Il est bien écrit, avec des personnages originaux et attachants, une intrigue complexe que l’on découvre progressivement, un zeste d’humour, beaucoup de suspens et de noirceur, et est surtout marqué par une Inventivité ébouriffante. Tout cela étant impossible à résumer, je renvoie au site de l’auteur qui propose une galerie des ses personnages, des résumés et surtout un blog avec lequel elle communique avec ses lecteurs.

Qu’est ce qui est le plus attachant dans ce premier volume ? Peut-être l’héroïne, Ophélie, maladroite, au physique ingrat, aux lunettes qui changent de couleur selon son humeur et se cassent facilement, la laissant dans le brouillard. Elle porte une écharpe vivante et encombrante, son « premier golem » : ainsi apprend-on que les personnes de son monde donnent vie à des objets comme on tricote chez nous – des écharpes informes pour commencer. Totalement dépassée par les événements, elle est détentrice d’un don rare, ou plutôt de deux : l’un fait d’elle une « liseuse » capable de solliciter la mémoire des objets qui lui révèlent l’état d’esprit de ceux qui les ont manipulés, l’autre lui permet de se déplacer d’un miroir à un autre, comme dans le film de Cocteau, Orphée.

Ou bien l’attrait du livre tient-t-il à l’univers dans lequel elle évolue ? Le monde terrestre a été fragmenté après un conflit apocalyptique, en « arches ». On se déplace de l’une à l’autre en dirigeable (curieux, cette mode du dirigeable en littérature pour la jeunesse : Vango, Le Château des étoiles…). Celle à laquelle Ophélie appartient, Anima, est une structure matriarcade et familiale – tous ses habitants sont apparentés –, assez débonnaire et futile (je pense au début à une parenté avec la très belle série La Maison sans-pareil d’Eliot Skell que j’avais élu aussi « meilleur roman de fantasy). Seul un grand-oncle archiviste et Ophélie, qui travaillent ensemble au musée, semblent avoir un peu de sérieux. Sur Anima, chacun a un don en rapport avec l’âme des objets. On se marie entre soi (Ophélie a déjà refusé deux proposition de mariage avec des cousins). Une ancêtre et un conseil des doyennes règnent sur ce monde.

Pour des raisons mystérieuses, alors que l’endogamie est la règle, on a décidé de la fiancer à un étranger, un homme du pôle, austère et froid, qui l’emmène dans son monde sans rien lui dire de ce qu’on attend d’elle et du monde qu’elle va découvrir.

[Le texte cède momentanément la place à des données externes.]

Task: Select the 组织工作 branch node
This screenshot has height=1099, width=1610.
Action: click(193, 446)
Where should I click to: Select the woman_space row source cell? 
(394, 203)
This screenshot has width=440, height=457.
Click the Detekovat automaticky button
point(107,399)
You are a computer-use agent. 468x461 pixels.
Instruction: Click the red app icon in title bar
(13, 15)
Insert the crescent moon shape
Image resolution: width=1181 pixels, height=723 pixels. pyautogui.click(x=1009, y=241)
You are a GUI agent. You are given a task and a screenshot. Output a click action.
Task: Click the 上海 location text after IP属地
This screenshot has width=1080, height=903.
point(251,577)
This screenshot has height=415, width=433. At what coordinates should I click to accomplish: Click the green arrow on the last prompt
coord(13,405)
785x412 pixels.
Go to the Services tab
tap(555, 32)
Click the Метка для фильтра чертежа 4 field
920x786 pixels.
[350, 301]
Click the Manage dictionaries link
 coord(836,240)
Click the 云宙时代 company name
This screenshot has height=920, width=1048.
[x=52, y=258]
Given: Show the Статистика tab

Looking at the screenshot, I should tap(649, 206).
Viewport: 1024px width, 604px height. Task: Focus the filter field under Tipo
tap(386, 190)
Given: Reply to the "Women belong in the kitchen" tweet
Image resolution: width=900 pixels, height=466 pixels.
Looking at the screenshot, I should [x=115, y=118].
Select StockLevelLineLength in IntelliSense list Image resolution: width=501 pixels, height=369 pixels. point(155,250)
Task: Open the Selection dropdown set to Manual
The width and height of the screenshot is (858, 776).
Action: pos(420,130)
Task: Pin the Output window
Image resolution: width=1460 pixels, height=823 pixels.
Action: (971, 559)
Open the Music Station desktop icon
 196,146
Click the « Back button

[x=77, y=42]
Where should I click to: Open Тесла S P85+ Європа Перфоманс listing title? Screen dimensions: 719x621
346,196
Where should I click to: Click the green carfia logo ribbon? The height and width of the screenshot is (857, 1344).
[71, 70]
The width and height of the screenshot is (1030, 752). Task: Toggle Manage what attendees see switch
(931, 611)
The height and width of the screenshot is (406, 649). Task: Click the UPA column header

Avec une vieille tante pour chaperon, elle découvre au Pôle une citadelle glacée habillée d’illusions trompeuses, un labyrinthe où l’espace de distend ou se raccourcit sans cesse, où d’étranges ascenseurs vous emmènent dans des lieux réservés. Ce labyrinthe n’est pas plus complexe que celui de la cour où elle évolue, pleine de faux semblants, de menaces bien réelles, où il ne faut faire confiance à personne, surtout pas à sa famille.

J’ai retrouvé le charme de La Maison sans-pareil, autant dans la vaste cousinade d’Anima où chacun cultive son petit talent sans trop de poser de questions que dans la ville labyrinthique du pôle. Elle évoque aussi la maison infinie de L’autre de Pierre Botero, mais tout cela de manière très originale. Comme dans L’autre d’ailleurs, on trouve des familles humaines dotées de pouvoirs particuliers. S’il n’y en a qu’une sur Anima (les Animistes), au pôle plusieurs se déchirent pour avoir la faveur de l’ancêtre : « Dragon » agressif (le fiancé en fait partie, et l’on retrouve des éléments de La Belle et la Bête), « Mirage » capable de créer des illusions, « Trame », dont les membres sont reliés psychiquement entre eux et incapables de dissimulation… Le contexte social est celui d’une cour qui semble en fête perpétuelle et qui se jalouse et se déchire, y compris au sein d’une même famille : assassinats et tromperies sont le quotidien des nantis, tandis que tout un peuple de valets et femmes de chambre trime jusqu’à l’épuisement, contrôlé par une police redoutable. Ophélie, issue d’un monde relativement égalitaire sinon démocratique, découvre ces mondes, tantôt en tant que fiancée cachée, tantôt sous le déguisement d’un valet.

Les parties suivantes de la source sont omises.